Unsere erste Kameraerfahrung: NDR Nordtour

Außerdem sind wir gemeinsam mit dem NDR zu einer außergewöhnlichen Stadt-Rallye – zu Literaturorten in Hamburg – aufgebrochen: Der Literatur-Stadtplan „Raus nur Raus! Die literarische Rallye durch Hamburg“, frisch herausgegeben vom Literaturhaus und der Kulturbehörde Hamburgs, bildet eine Ergänzung zum 2020 erschienen literarischen Stadtführer mit Lieblingsorten von Autor:innen und anderen Beteiligten des Hamburger Literaturbetriebs. Viele Orte unserer Wahlheimat Hamburg gibt es von einer neuen Seite zu entdecken. Drei davon haben wir begleitet von einem Kamerateam besucht. 

Den Kurz-Beitrag gibt es in der ARD-Mediathek.
Der Doku-Beitrag entstand in freundlicher Zusammenarbeit mit dem NDR.

Unsere erste gemeinsame Buchmesse:
Leipziger Buchmesse 2023

Besondere Buchmomente, Lesungen, Bloggertreffen mit viel Liebe vorbereitet und vor allem tolle Begegnungen mit anderen Buchmenschen: So sah unser erlebnisreiches Leipziger-Buchmessen-Wochenende aus. Praktisch, am Zu-Zweit-Bloggen ist, dass wir uns bei etwaigen Termin-Überschneidungen aufteilen können, so war Luise beim Dumont-Blogger-Event, Aline beim Verbrecher-Verlags-Bloggertreffen, bei denen uns jeweils das neue Herbstprogramm vorgestellt wurde und wir Autor:innen live kennen lernen konnten. Wiedergetroffen haben wir uns beim Bloggertreff zur Buchcommunity Reado, bei der wir Bloggenden bei der Präsentation auch neue Impulse und Tipps geben durften.
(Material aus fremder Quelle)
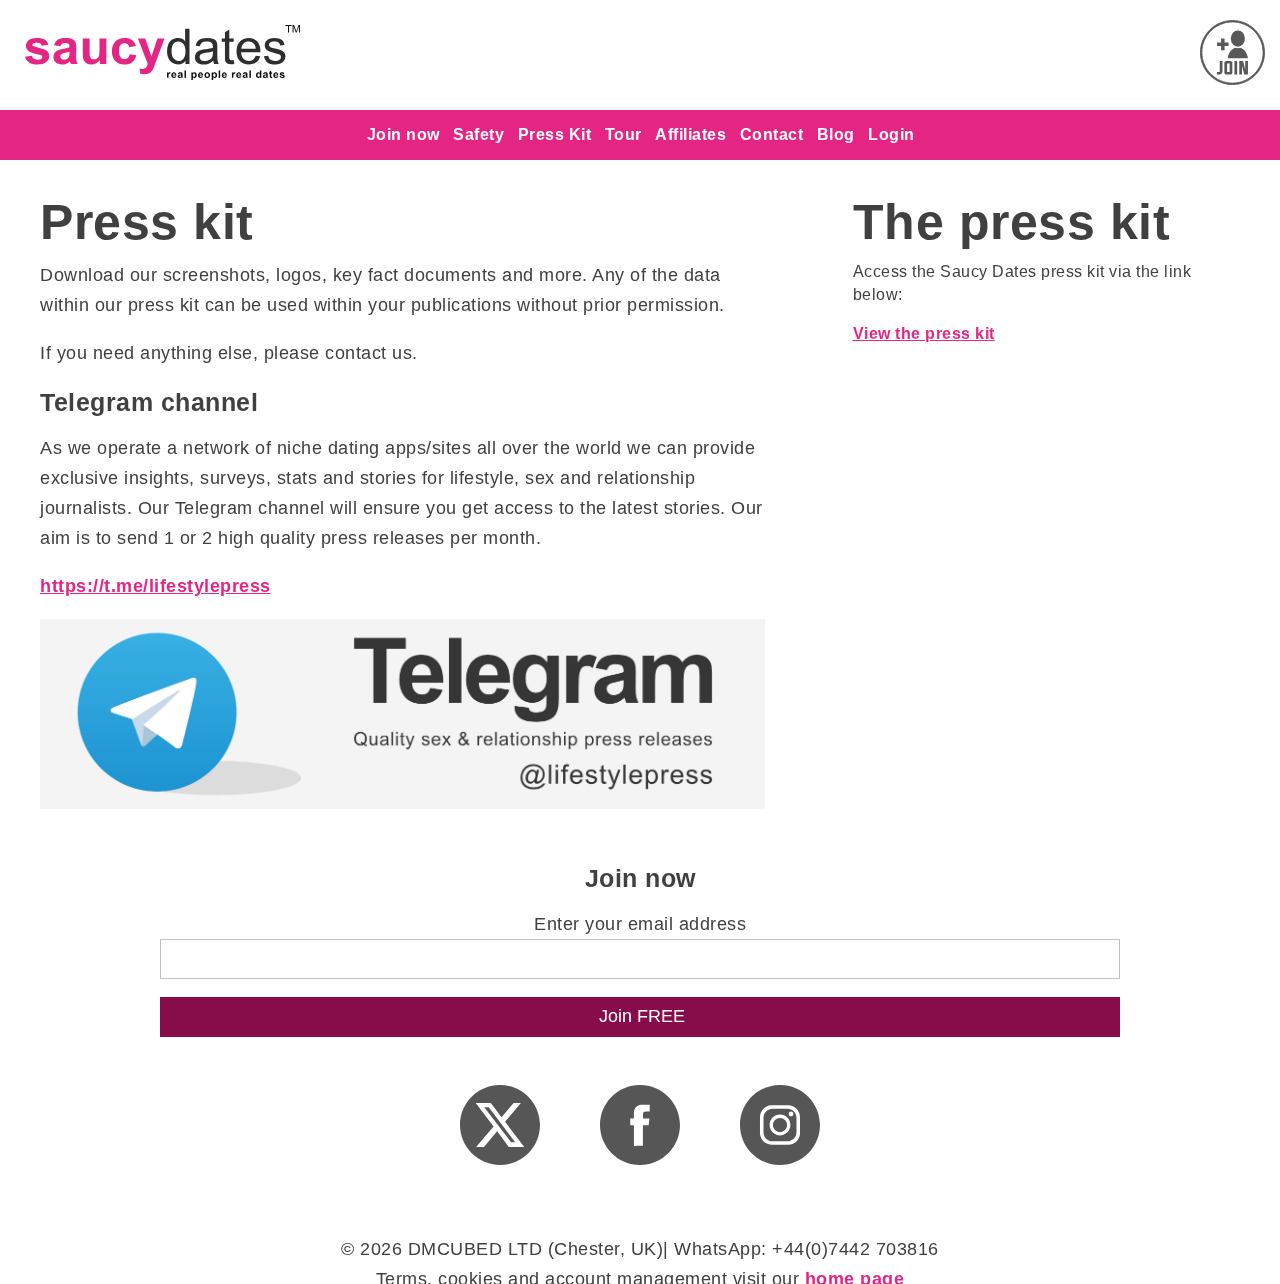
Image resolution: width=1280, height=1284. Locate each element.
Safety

Ewald Arenz fordert die Blogger:innen auf, ehrlich zu sein:
„Ich kann nicht unbedingt sagen, dass ich für Kritik offen bin. Ehrlich gesagt, ich hasse Kritik. Aber auch das muss manchmal sein“.

Caroline Wahl über ihren Beginn beim Romanschreiben:
„Ich wollte eigentlich erst eine Geschichte für mich zu Ende erzählen und dann habe ich gemerkt, dass die gut werden könnte.“

Der Buchmessensonntag war noch einmal mehr fürs Stöbern an Verlagsständen vorgesehen. Neben der Kontaktpflege mit bekannten Verlagen haben wir auch nach uns noch unbekannten Verlagen geschaut. Sowie neben Publikumsverlagen haben wir natürlich auch kleine, unabhängigen Verlagen getroffen. Unsere Bücherausbeute kann sich sehen lassen (siehe Fotos). Bereits erschienene Bücher: Aminas Lächeln von Björn Becker und Olga Benario Prestes (eine Biografische Annäherung) von Anita Leocadia Prestes, Das achte Leben von Nino Haratischwili und 22 Bahnen von Caroline Wahl.

Zudem war die Podcastvorstellung zu „Die Bücher unserer Zukunft“ mit den Verlegerinnen Dr. Annika Bach (Seemann Henschel Verlagsgruppe) und Anne Friebel (Palomaa Publishing) mehr als inspirierend.

Das schöne an der Buchmesse? Vor allem Menschen, mit denen man meist online agiert, auch mal (wieder) persönlich treffen zu können – wir kommen wieder und planen bereits den nächsten gemeinsamen Messebesuch!


Unser Leserückblick

Neben all den Events haben wir aber auch zum Glück Zeit zum Bücherlesen gehabt! Hier findet ihr unsere vorgestellten Bücher aus dem April:

Daniela Krien: Irgendwann werden wir uns alles erzählen (Aline)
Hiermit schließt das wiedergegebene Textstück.